Rethinking our outdated assumptions about motivation and performance
Management leads to compliance, but only self-direction leads to engagement.
There are many reasons for the things we do. We have biological urges (eating, drinking, sex). Another ‘drive’ is our ability to respond to rewards and punishment (incentives). And, Dan Pink, former chief speechwriter for former US vice-president Al Gore and author of Drive: The Surprising Truth About What Motivates Us, argues we have a third major ‘drive’: we seek out novelty and challenges, to extend and exercise capacities, to explore and to learn. Why else would we play musical instruments during the weekend (mastery) and quit high-paying jobs to take new jobs that are less lucrative but more meaningful.
If we reward the behaviour we seek, and punish the behaviour we dislike, individuals will perform at a high level and their organisations will flourish. Or so the theory goes. In the 19th and 20th century, that approach – enacted in businesses large and small on both sides of the Atlantic – had a sturdy logic. Indeed, it works quite well when people are doing relatively simple, routine, rule-based work, whether this involves turning a screw on an assembly line or processing paper in an office.
Trouble is, that kind of work has largely disappeared in western Europe and North America. In the 21st century, most white-collar workers do jobs that require at least some non-routine, heuristic, creative, conceptual capabilities.
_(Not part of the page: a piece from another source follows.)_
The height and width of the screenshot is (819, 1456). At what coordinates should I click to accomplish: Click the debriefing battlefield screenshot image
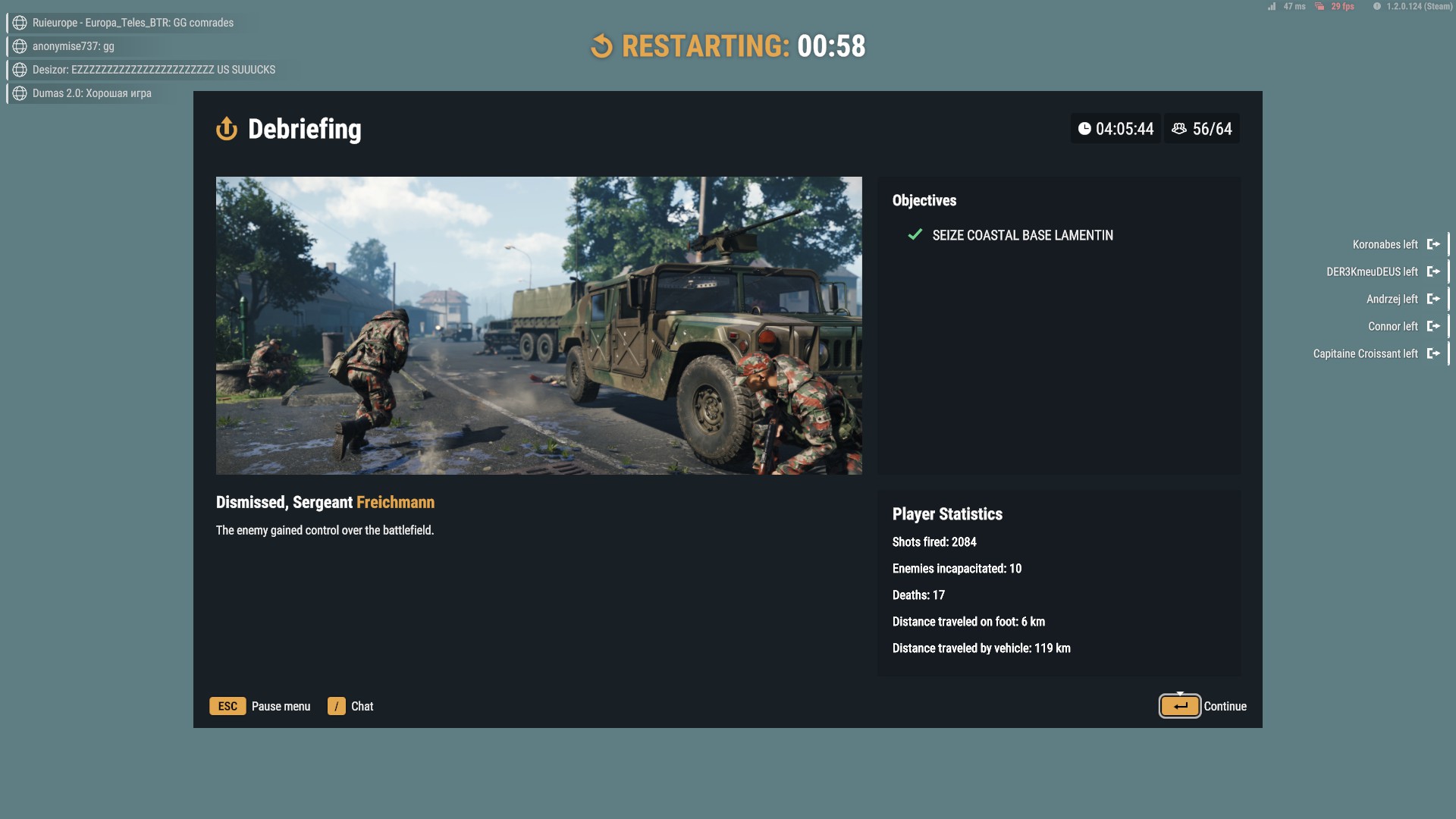(538, 326)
And a half-century of research in behavioural science, carried out in laboratories and field experiments around the world, shows that for this sort of work, the approach we use with donkeys – carrots and sticks – is rarely effective and sometimes harmful.
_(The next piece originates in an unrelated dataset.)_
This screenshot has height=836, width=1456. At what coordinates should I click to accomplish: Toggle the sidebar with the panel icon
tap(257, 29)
For all the talk about interest rates, regulatory reform and other macroeconomic policies, the best way to escape from our début-de-siècle economic mess may be to listen to the science and rethink our outdated assumptions about motivation and performance.
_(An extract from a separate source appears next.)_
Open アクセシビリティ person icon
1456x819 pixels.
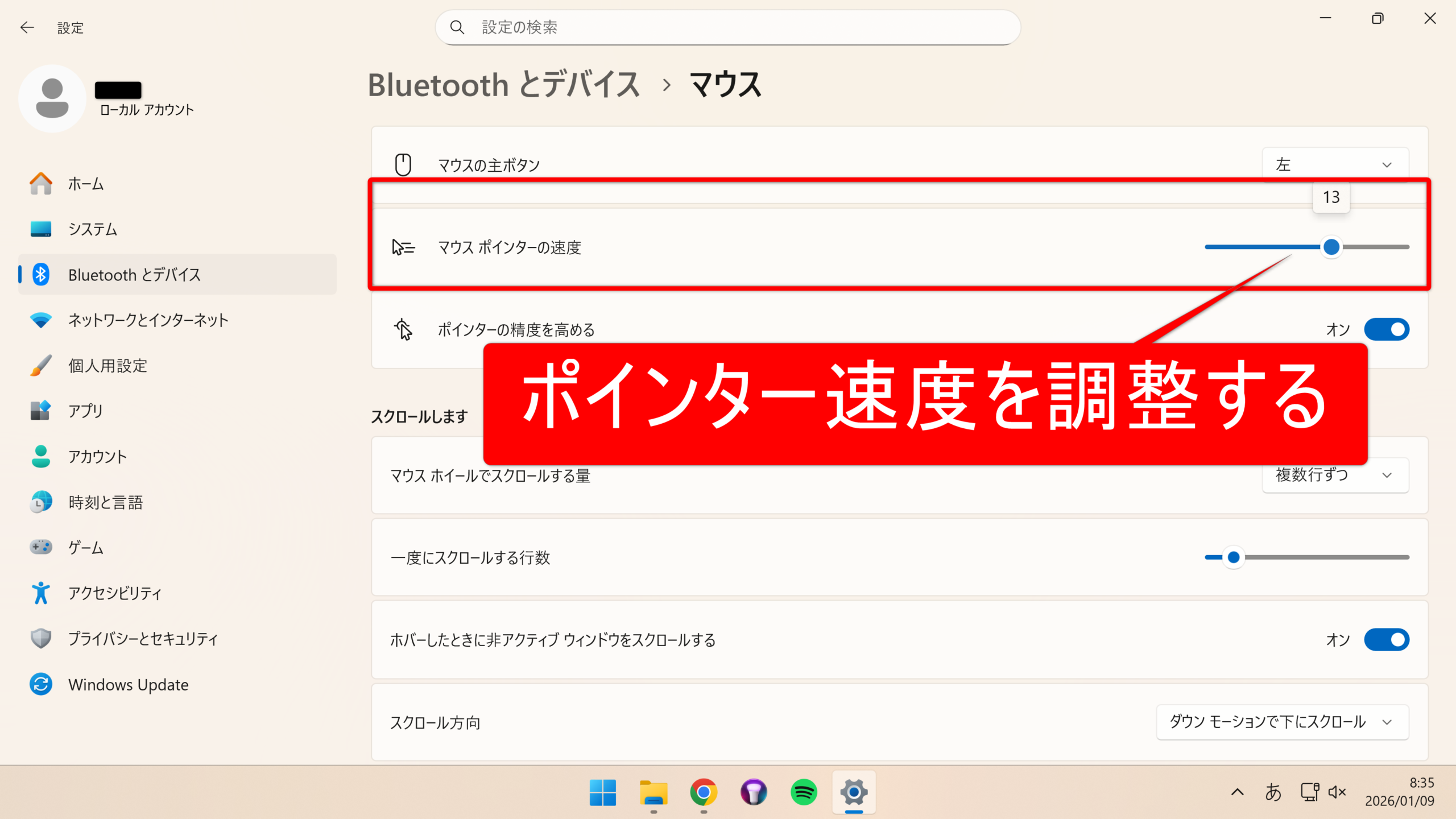40,593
Imagine it’s 1995. You sit down with an economist – say, an accomplished strategy professor at the London Business School or Oxford University’s Said School. You say to her: “I’ve got a crystal ball here that can peer 15 years into the future. I’d like to test your forecasting powers.”
She’s sceptical, but she decides to humour you.
“I’m going to describe two new encyclopedias: one just out, the other to be launched in a few years. You have to predict which will be more successful in 2010.”
“Bring it on,” she says.
“The first encyclopedia comes from the American company Microsoft. As you know, Microsoft is already a large and profitable concern. And with this year’s introduction of Windows 95, it’s about to become an era-defining colossus. Microsoft will fund this encyclopedia. It will pay professional writers and editors to craft articles on thousands of topics. Well-compensated managers will oversee the project to ensure that it’s completed on budget and on time. Then Microsoft will sell the encyclopedia on CD-ROMs and, later, online.
“The second encyclopedia won’t come from a company. It will be created by tens of thousands of people who write and edit articles for fun. These hobbyists won’t need any special qualifications to participate. Nobody will be paid a pound, a franc or a yen to write or edit articles. Participants will have to contribute their labour – sometimes 20 and 30 hours a week – for free. The encyclopedia itself, which will exist online, will also be free to use.
“Now think forward 15 years,” you continue. “According to my crystal ball, in 2010, one of these encyclopedias will be the largest and most popular in the world and the other will be defunct. Which is which?”
In 1995, I doubt you could have a found a single sober economist in the UK or elsewhere who would not have picked that first model as the success. Sure, that ragtag band of volunteers might produce something. But there was no way its product could compete with an offering from a powerful, profit-driven company. The incentives were all wrong. Microsoft stood to gain from the success of its product. Everyone involved in the other project knew from the outset that success would earn them nothing. They weren’t even being paid! In fact, it probably cost them money each time they performed free work instead of remunerative labour. The question was such a no-brainer that our economist wouldn’t even have considered putting it on an exam for her MBA class.
But you know how things turned out. On 31 October 2009, Microsoft pulled the plug on MSN Encarta, its disc and online encyclopedia, which had been on the market for 16 years. Meanwhile, Wikipedia – the second model – ended up becoming the largest and most popular encyclopedia in the world. Just eight years after its inception, it had more than 13 million articles in some 260 languages, including three million in English alone.
What happened? The conventional view of business motivation – the one that says it’s all about the second drive – has a very hard time explaining this result. But if we look at what happened with fresh eyes, the result seems explicable, if not inevitable.